Generating Synthetic Genomic Data

Applying statistical methods is a large part of the work of a bioinformatician. Apart from some more classical techniques, machine learning algorithms are also regularly applied to clinical and biological data (notably, clustering techniques such as k-means).

Some techniques such as artificial neural networks have recently found great success in areas such as image recognition and natural language processing. However, these techniques do not perform as well on small datasets with high dimensionality, a problem known as “the curse of dimensionality“. These types of datasets are, unfortunately, a common occurrence at the platform.

This drawback can be mitigated by adding synthetic data. To do so, data is artificially created from the original data by introducing a small amount of noise while trying to preserve the defining characteristics of each sample.
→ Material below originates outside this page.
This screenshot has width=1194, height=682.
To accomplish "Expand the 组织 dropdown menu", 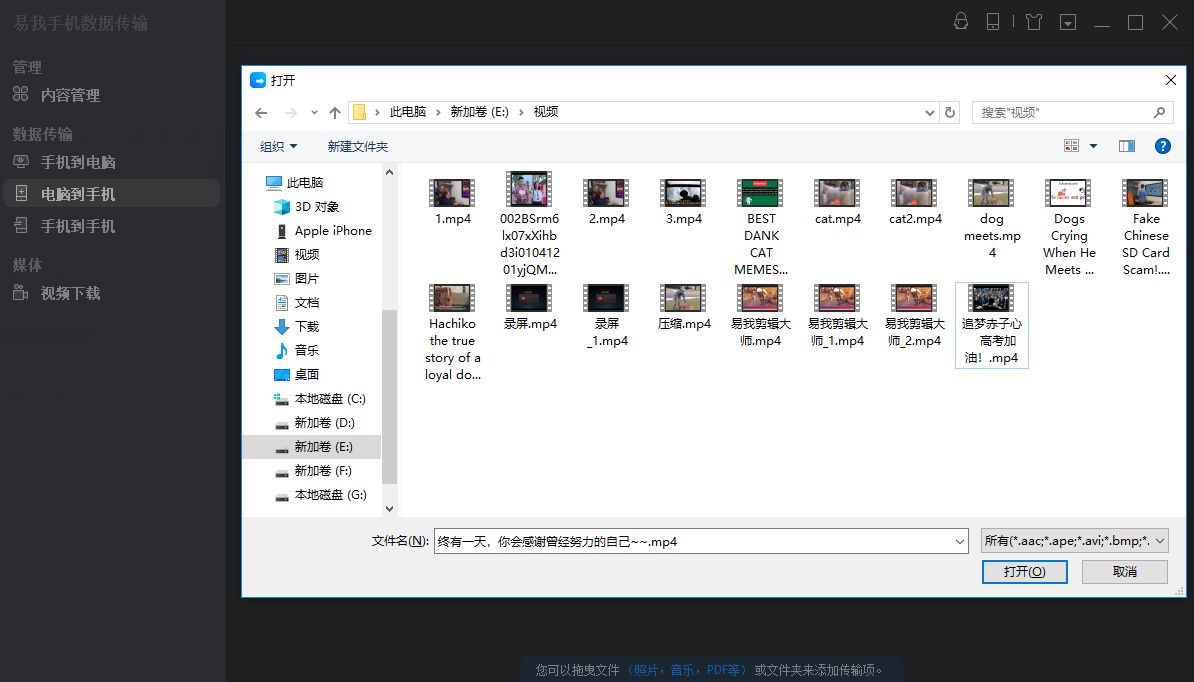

The inflation of the size of the dataset by the addition of synthetic data can, in some cases, help with performance and generalization.

Generating Synthetic RNASeq Samples

An RNASeq dataset from a gene expressions analysis project was chosen as candidate for a synthetic data upgrade.

In this case, the new samples were generated by a simple bootstrap on the reads of the aligned (tophat) BAM file. In other words, for a sample with N reads, N reads are picked randomly from the original sample with replacement. The output therefore contains different read counts as some will be picked more often than others and some will be left out altogether.

This feat is accomplished by a small Python script invoking samtools through the Pysam interface. After completion, the output file must then be repassed through the gene expression quantification pipeline (cuffquant / cuffnorm).

Here is a stripped down version of the script in question.

import pysam
import random

bam_in = "original.bam"
bam_out = "synthetic.bam"

bam = pysam.AlignmentFile(bam_in)
read_table = {}

for idx, read in enumerate(bam.fetch()):
    read_table[read.qname] = 0

# Bootstrap
nb_reads = len(read_table)
read_list = read_table.keys()
for _ in range(0, nb_reads):
    pick = read_list[random.randrange(nb_reads)]
    read_table[pick] += 1

# Build the new file based on the bootstrapping 
new_bam = pysam.AlignmentFile(bam_out, "wbu", template=bam)
for idx, read in enumerate(bam.fetch()):
    for x in range(0, read_table[read.qname]):
        read.qname += "_%s" % x
        new_bam.write(read)

new_bam.close()

Results

A principal component analysis of the final dataset allows us to visualize the addition of the synthetic data.

In this plot, the synthetic data points are of the same colour / shape combination as their original counterpart. Note how they share the same area on the graph.